Selesai mengganti baju pengantin dengan piyama, mereka bercakap-cakap.
"Josh ... ada yang mau aku omongin."
"Aku juga." Joshua juga hendak membicarakan sesuatu.
"Dulu ... waktu aku masih kecil. Ada yang datang kepadaku. Wajahnya sangat mirip denganmu saat ini. Ia bilang 'Hana ... ingat! Hana cuma boleh menikah dengan pria yang bernama Joshua.' Karena itu aku terkejut saat melihatmu untuk pertama kalinya. Kamu sangat mirip dia."
"Eh? Aku juga. Seseorang yang mirip denganmu juga datang kepadaku saat aku kecil. Ia juga bilang hal yang sama. Aku cuma boleh menikah dengan wanita yang bernama Hana."
"Apa orang itu kamu?" Hana bertanya.
"Bukan. Bukan aku. Aku juga tidak tahu siapa wanita itu. Namanya siapa. Dari mana asalnya."
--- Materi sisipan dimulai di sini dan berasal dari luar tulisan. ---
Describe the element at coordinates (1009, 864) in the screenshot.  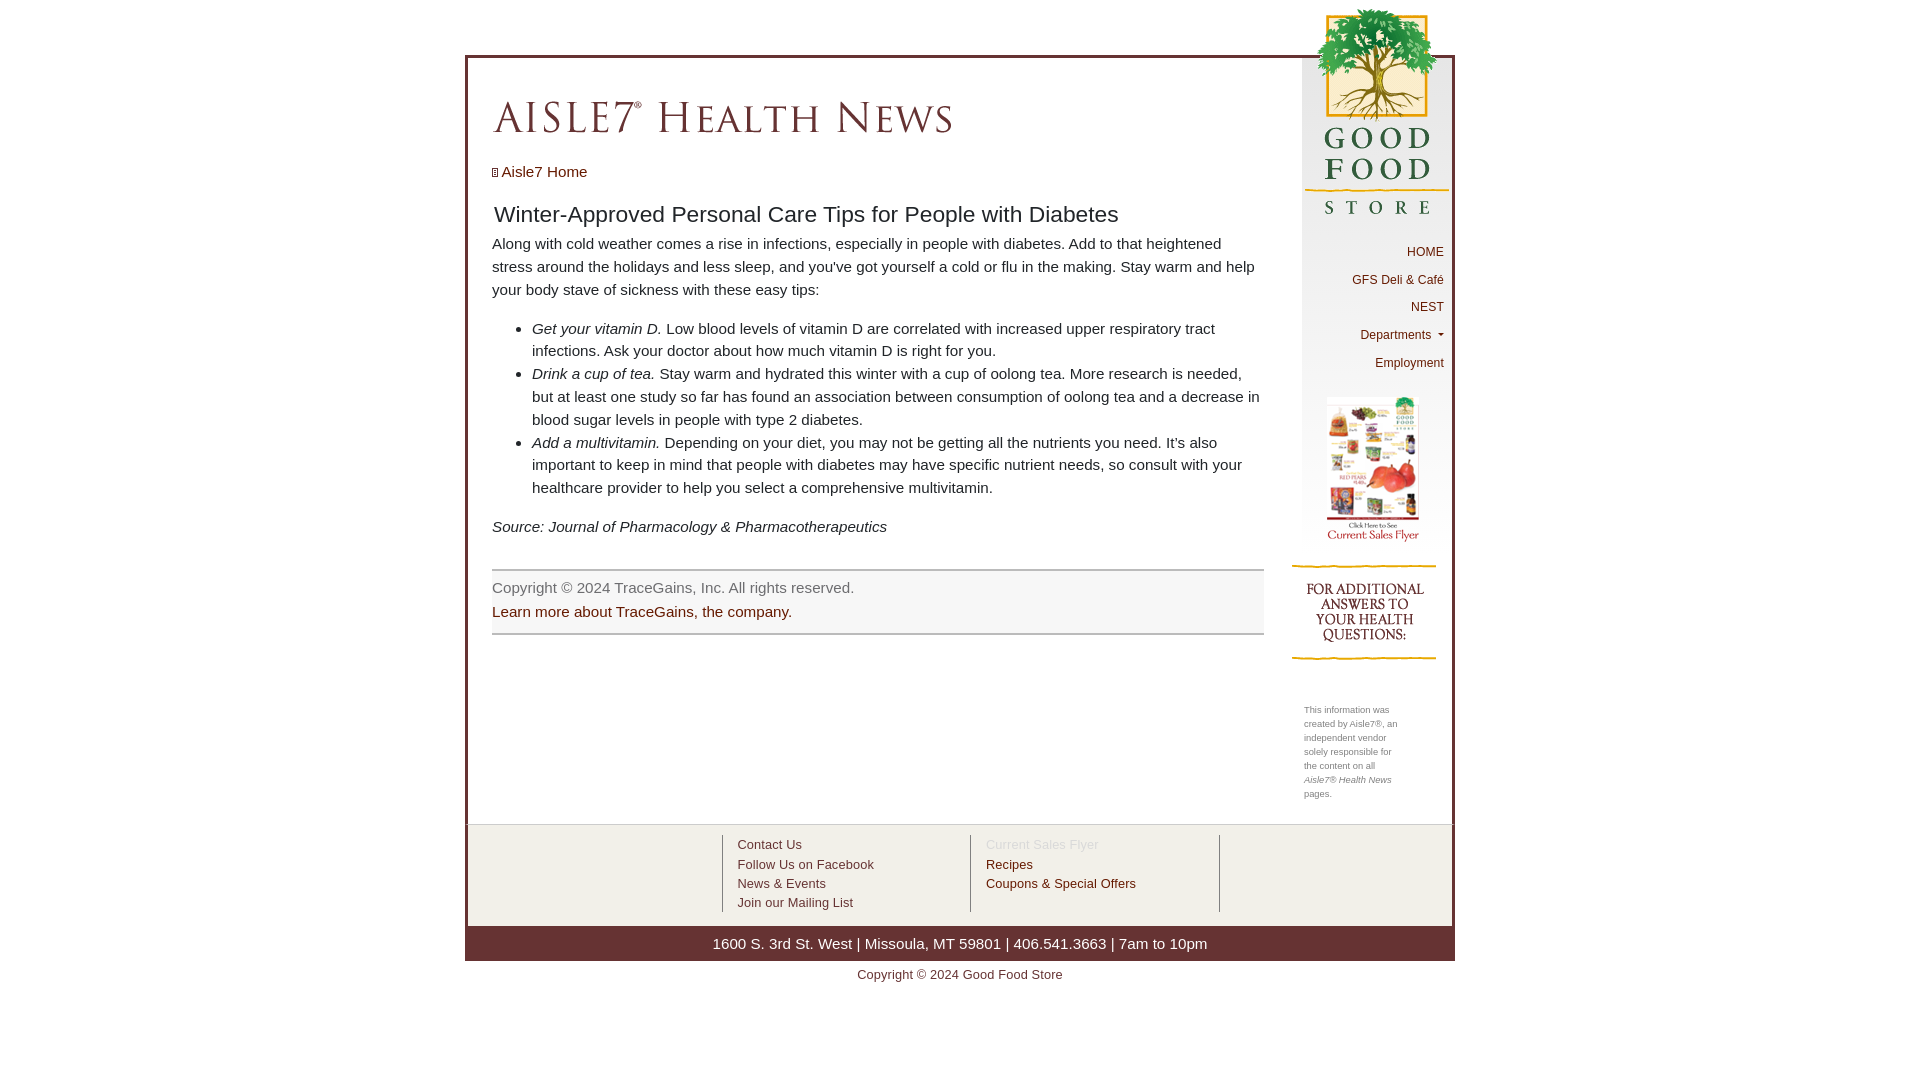
I see `Recipes` at that location.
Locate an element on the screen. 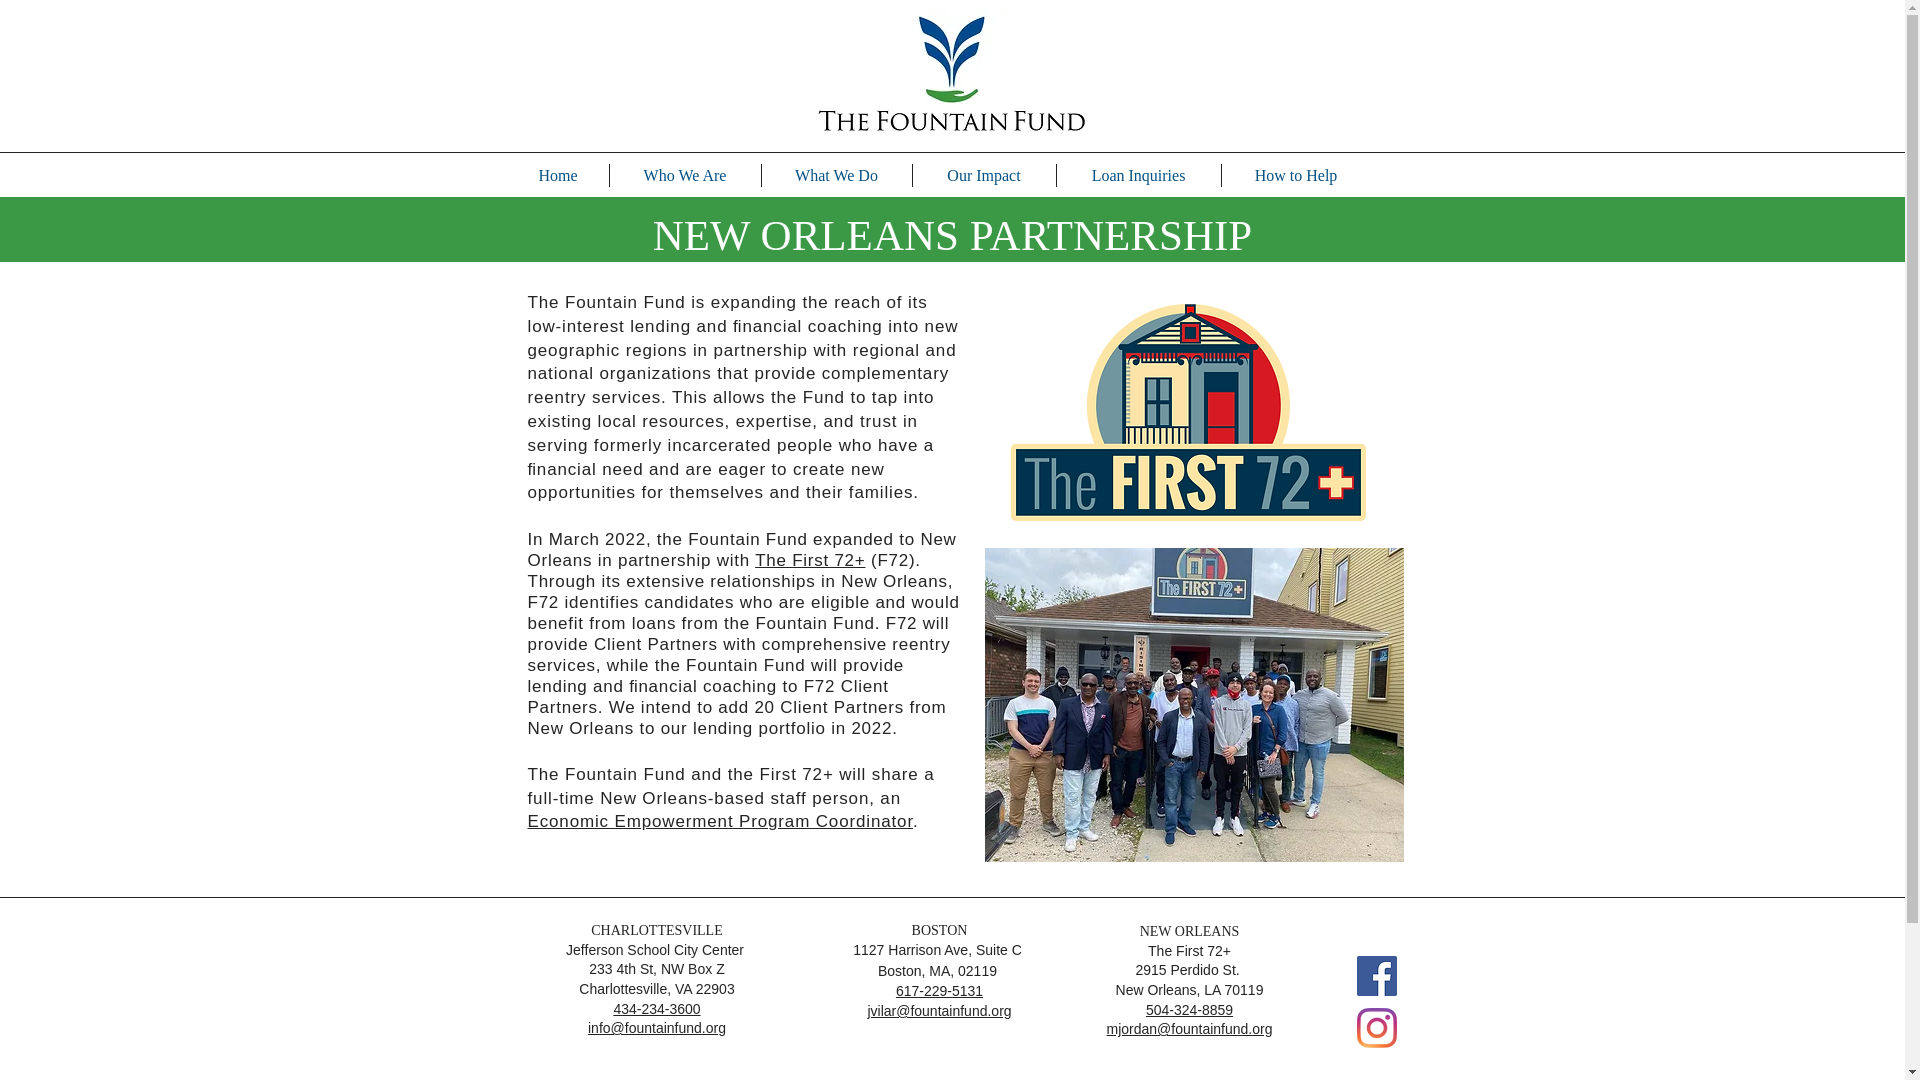 The width and height of the screenshot is (1920, 1080). 504-324-8859 is located at coordinates (1189, 1010).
"Apa mungkin mereka itu cicit-cicit kita?"
"Mungkin. Masa depan itu pasti lebih canggih dari sekarang. Mungkin mereka sudah bisa membuat mesin waktu dan memberi tahu kita apa yang seharusnya kita lakukan. Sudah malam. Ayo kita tidur."
Mereka tidak tahu kalau di luar jendela kamar mereka ada dua sosok yang mereka bicarakan tadi.
"Misi kita berhasil. Sudah saatnya kita pulang ke tempat asal kita." Mereka lalu pulang.